Five. Have you provided protection (using a trust set-up) for your children for the property you leave them in the event they later get into a nasty divorce? This loss of property occurs far too frequently due to divorce property division and alimony. Your children’s divorce exposure can be reduced dramatically with effective trust planning. And, in my opinion with better effectiveness than simply a prenuptial agreement.

Bottom line, there are no good, alternative options for clients who avoid getting into this irritating, complex planning. This complexity is a reality, simply boiling down to a cost-benefit equation. Who pays the time and expense of your planning?  And, is this time and expense something you deal with now or let your family address later at your incapacity or death?

Rethinking: “That’s the way we’ve always done it” and a Surviving Spouse’s Elective-Share [Estate Planning]

The provisions in this Will for my husband are in lieu of any statutory share, including, but not limited to, any forced share, minor’s allowance, surviving spouse allowance, year’s support, or otherwise.

The above provision for 40+ years has been included in most Last Wills and Testament. It centers on the law in most states that generally does not allow a spouse to cut the other spouse out as an estate beneficiary. Even if a spouse is purposely left out of a Will, the surviving spouse under most state laws has a right to a portion or all of the deceased spouse’s estate. This surviving spouse right is called, for example, an “elective share” or “widow’s allowance”. Georgia law refers to this surviving spouse right as “year’s support”.  A court generally has to approve the surviving spouse’s request for an elective share, and the request allows the court to consider objections from other estate beneficiaries and creditors.

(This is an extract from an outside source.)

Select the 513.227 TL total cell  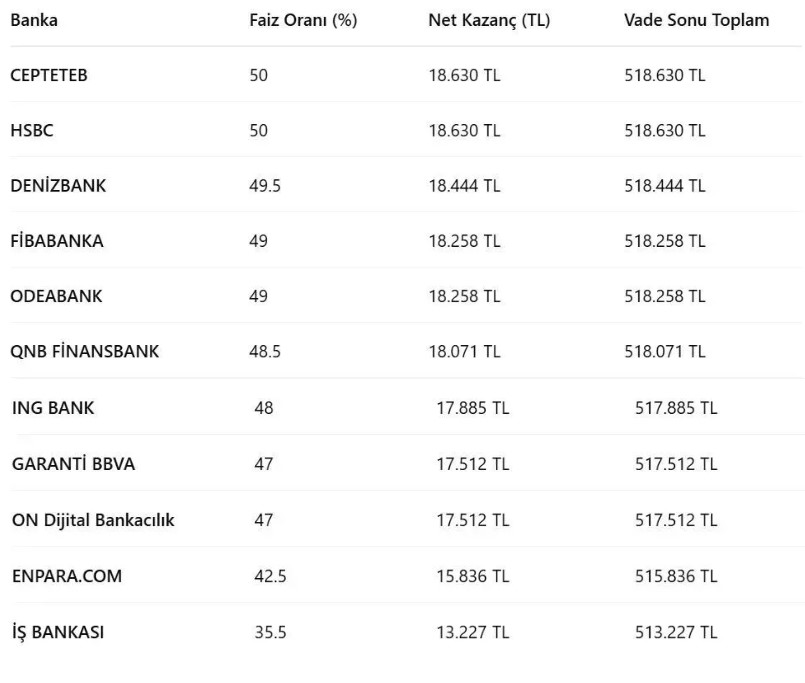pos(676,632)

The above in-lieu-of provision has the effect of forcing a surviving spouse to decide and choose (i) whether to take whatever is provided for him under the deceased spouse’s Will or (ii) to seek a state-law elective share. My point is that this forcing-of-a-choice is no longer a preference in many cases. For reasons I do not cover in this blog post, this forced-choice approach has been used most often to protect against an inadvertent loss of the marital deduction for estate tax purposes. An elective share typically does not qualify for an estate marital deduction.

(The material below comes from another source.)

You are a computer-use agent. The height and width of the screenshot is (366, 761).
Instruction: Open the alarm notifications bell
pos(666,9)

Practitioners need to rethink whether to include this longstanding forced-choice provision in a Will. Here are the four points to consider:

·       One. For most clients the marital deduction is not a material concern due to the inflation-adjusted $5.43 million estate exemption. And, with good tax counsel a surviving spouse can avoid chilling the marital deduction even without this in-lieu-of provision, if the marital deduction is essential.

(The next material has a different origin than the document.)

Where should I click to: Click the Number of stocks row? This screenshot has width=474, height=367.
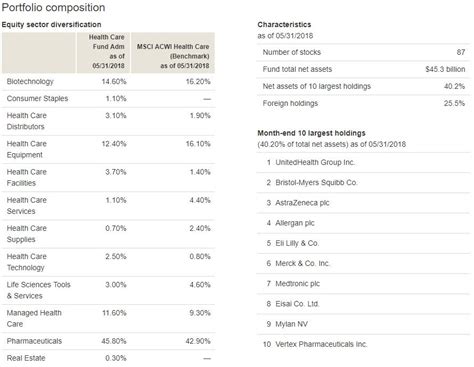363,52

·       Two. The elective  share in many cases is an award of property to the surviving spouse that is superior to unsecured creditor estate claims, such as if the first spouse dies with a substantial amount of unpaid bills and credit card debt (including unpaid property taxes in some cases). In other words, the elective share property can pass to the surviving spouse without the property being otherwise used to pay the deceased spouse’s unsecured debts.

·       Three.  This is important.  If for some reason the court does not allow the full amount of the elective share sought by the surviving spouse, without this in-lieu of provision the surviving spouse still retains the fallback of getting property under the provisions of the deceased spouse’s Will. By contrast, the in-lieu-of provision can have the adverse result of a surviving spouse failing to obtain the elective share and, having made the choice, losing his benefits under the Will.   Remember, the in-lieu-of provision mandates a choice.

·       Four. In some situations this elective share approach can help protect against Medicaid estate recovery, again, as property passing to the surviving spouse is generally superior to debts.